La sont les pieds des Dieux qui supportent le poids
Des cieux, la vient mourir la richesse des bois,
Tout en haut de l’Aroraï, cimier des cimes,
Là s’égouttait le sang, autrefois, des victimes
Où les vivants communiaient pieusement,
Et ce rite était cher aux Atuas cléments
Qui, gouvernant selon leur sagesse profonde,
Autrefois ! l’effroyable expansion des mondes,
Pardonnaient à la vie en faveur de la mort.
Alors l’Île était riche, et le peuple était fort,
Et connaissait l’amour, et connaissait la joie,
Qui buvait, au sommet d’où le soleil flamboie
Et rayonne sur l’univers, le flux vital
De la douleur. Splendeur d’autrefois féodal !
Alors Otahiti riait dans la lumière,
Fille franche des eaux, délicieuse et fière,
Qu’illustraient de son sang les sacrificateurs,
Quand, de toute l’ardeur du ciel, sur les hauteurs
Sublimes, Taora, que sa gloire contemple,
Entretenait la flamme homicide du Temple
Où venaient les héros allumer leur vertu.

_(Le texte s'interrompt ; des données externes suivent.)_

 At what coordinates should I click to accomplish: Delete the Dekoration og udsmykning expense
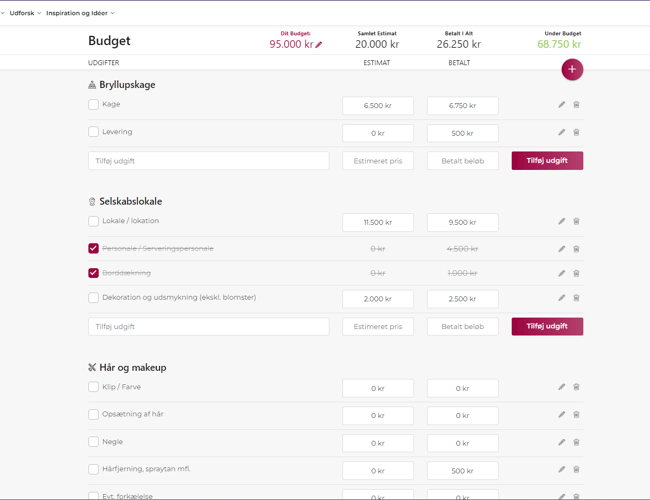pos(576,298)
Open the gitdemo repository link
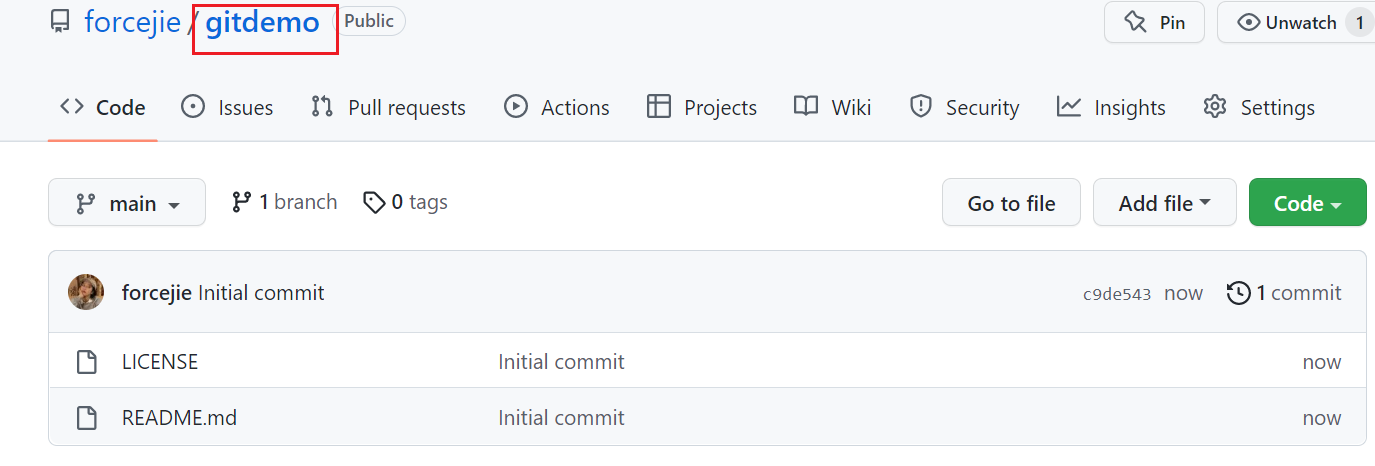This screenshot has width=1375, height=466. click(x=263, y=22)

Or, voici que le cri des victimes s’est tu,
Et voici que partout, dans les langueurs de l’Île,
Cœurs de mâles et flancs de femmes sont stériles.
La prudence, la peur et l’épargne ont tari
Le sang dont le sommet sacré n’est plus fleuri
Et qui stagne aux longs bords des siestes énervantes
Et la vieille Forêt, dont la sève fervente
Prodigue éperdument ses flots insoucieux-Palmiers
Palmiers fins dont le front frémit au bord des cieux :
Tamaris, hibiscus, fougères gigantesques,
Lianes sinuant leurs souples arabesques.
L’arbre de rose et le manguier qui chargent l’air
D’un faste d’ombre et de parfum, l’arbre de fer,
Le santal odorant dont l’écorce étincelle,
Et toute la Forêt généreuse, où ruisselle
En nappes d’ombres par les lourdes frondaisons
Et s’évapore en amères exhalaisons
La puissante liqueur de l’éternelle vie,
La Forêt douloureuse et la Forêt ravie,
Où la nature nait, meurt et renaît sans fin, —
Dénonce et blâme avec le tumulte divin
De l’amour la folie et le crime de l’homme,
Qui, de ses pâles jours lâchement économe,
Et corrompu d’orgueils interdits aux mortels,
S’empoisonne du sang qu’il dérobe aux autels !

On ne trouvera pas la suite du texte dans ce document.